I'm sure nobody remembers this far back (yeah, I wish), but last week I prematurely shouted that "Pluto's In!" A new definition of the term "planet"--well, actually, the only actual definition since the Greeks first used the word to describe objects that wandered through the sky against the fixed backdrop of stars--meant Pluto, subject of much debate, would retain its formal status as the ninth planet of the Solar System.

I should have said this was a proposed new definition. A committee of the International Astronomical Union had agreed that "planet" should refer to any object that is massive enough to be squeezed into spherical shape because of its gravity and which doesn't orbit another planet. That would have added three new planets to the existing nine.
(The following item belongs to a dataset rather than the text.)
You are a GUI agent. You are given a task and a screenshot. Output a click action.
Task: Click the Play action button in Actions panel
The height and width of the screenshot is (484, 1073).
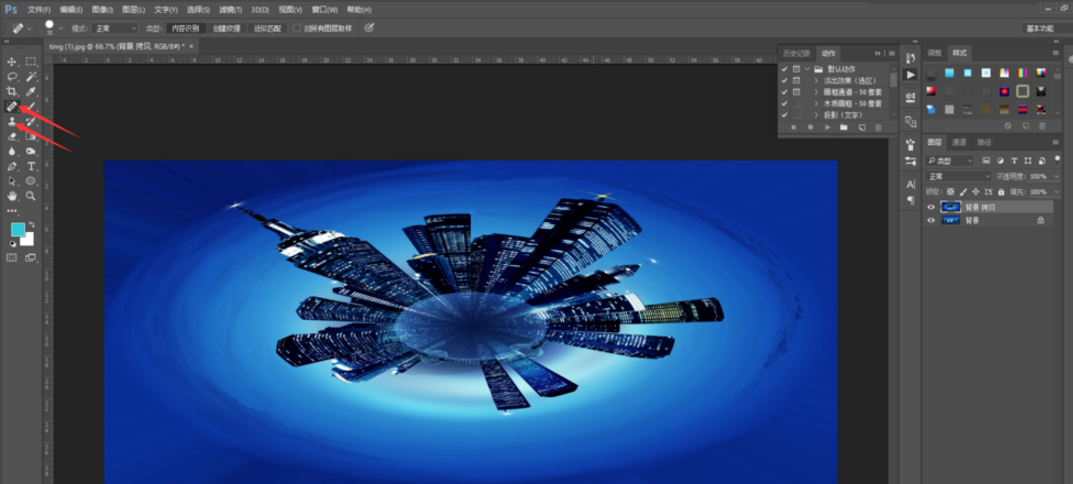point(827,128)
But astronomers at the IAU's meeting in Prague reacted  vehemently against this idea--it would have made Charon, Pluto's moon, a planet (why, you ask? because the center of mass of the Pluto-Charon system lies out in space, whereas the center of the Earth-Moon system is below the surface of the Earth--a loophole so ridiculous it turned everyone off). And it would have opened the door for dozens of objects not named in the first cut to be planets--asteroids and Pluto-like objects that are just a bit smaller)--as soon as the paperwork could be arranged.

So the committee hurriedly went back into session to come up with a new definition and it was just adopted an hour or so ago by majority vote of the thousands of scientists in attendance. A planet, says the IAU (and they're the ones who get to decide), is "a celestial body that (a) is in orbit around the Sun, (b) has sufficient mass for its self-gravity to overcome rigid body forces so that it assumes a hydrostatic equilibrium (nearly round) shape, and (c) has cleared the neighbourhood around its orbit."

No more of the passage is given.